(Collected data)

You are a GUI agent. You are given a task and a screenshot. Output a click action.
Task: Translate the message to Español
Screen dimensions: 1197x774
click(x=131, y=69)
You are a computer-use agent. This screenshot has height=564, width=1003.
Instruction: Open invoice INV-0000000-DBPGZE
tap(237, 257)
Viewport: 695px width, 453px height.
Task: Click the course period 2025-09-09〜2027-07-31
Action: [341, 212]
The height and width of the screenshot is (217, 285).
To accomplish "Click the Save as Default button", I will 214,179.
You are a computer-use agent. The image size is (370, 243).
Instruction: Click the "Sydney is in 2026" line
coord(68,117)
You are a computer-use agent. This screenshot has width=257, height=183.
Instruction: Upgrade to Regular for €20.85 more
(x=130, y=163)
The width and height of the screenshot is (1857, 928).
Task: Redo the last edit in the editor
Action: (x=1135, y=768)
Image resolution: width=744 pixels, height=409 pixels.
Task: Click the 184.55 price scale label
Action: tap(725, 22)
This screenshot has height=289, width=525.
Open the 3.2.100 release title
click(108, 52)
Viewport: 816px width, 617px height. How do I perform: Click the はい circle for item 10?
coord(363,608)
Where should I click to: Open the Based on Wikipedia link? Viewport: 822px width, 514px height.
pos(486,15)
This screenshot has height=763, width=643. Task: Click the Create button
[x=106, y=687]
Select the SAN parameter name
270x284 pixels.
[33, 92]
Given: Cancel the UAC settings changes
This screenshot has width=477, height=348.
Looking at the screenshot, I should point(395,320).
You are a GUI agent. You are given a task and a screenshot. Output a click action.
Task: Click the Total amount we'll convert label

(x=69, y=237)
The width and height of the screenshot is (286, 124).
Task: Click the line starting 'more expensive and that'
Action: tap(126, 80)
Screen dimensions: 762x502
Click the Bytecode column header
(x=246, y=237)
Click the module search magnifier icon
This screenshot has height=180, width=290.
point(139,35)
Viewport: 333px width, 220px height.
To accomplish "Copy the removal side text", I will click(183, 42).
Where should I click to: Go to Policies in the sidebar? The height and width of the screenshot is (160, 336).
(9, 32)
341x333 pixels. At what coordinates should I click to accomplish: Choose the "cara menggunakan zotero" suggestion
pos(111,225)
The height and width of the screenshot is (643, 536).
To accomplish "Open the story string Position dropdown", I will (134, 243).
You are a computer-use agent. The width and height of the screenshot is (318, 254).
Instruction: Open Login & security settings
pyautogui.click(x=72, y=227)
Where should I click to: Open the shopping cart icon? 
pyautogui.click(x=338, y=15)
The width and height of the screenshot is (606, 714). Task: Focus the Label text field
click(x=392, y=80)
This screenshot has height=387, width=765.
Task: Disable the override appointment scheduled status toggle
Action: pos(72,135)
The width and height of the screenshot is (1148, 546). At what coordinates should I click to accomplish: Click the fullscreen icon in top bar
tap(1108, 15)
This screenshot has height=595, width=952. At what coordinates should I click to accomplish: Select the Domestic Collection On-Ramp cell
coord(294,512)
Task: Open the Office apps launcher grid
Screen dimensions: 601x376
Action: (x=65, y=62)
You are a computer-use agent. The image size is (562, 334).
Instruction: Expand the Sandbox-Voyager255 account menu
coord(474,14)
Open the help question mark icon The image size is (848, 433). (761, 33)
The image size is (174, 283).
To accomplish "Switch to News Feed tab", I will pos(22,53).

**Task objective**
Every line of the records containing the word "agent" must appear in the answer.

**Reply to the task**
You are a GUI agent. You are given a task and a screenshot. Output a click action.
You are a computer-use agent. This screenshot has height=564, width=1003.
You are a computer-use agent. The image size is (370, 243).
You are a computer-use agent. This screenshot has width=257, height=183.
You are a GUI agent. You are given a task and a screenshot. Output a click action.
You are a computer-use agent. The width and height of the screenshot is (318, 254).
You are a computer-use agent. The image size is (562, 334).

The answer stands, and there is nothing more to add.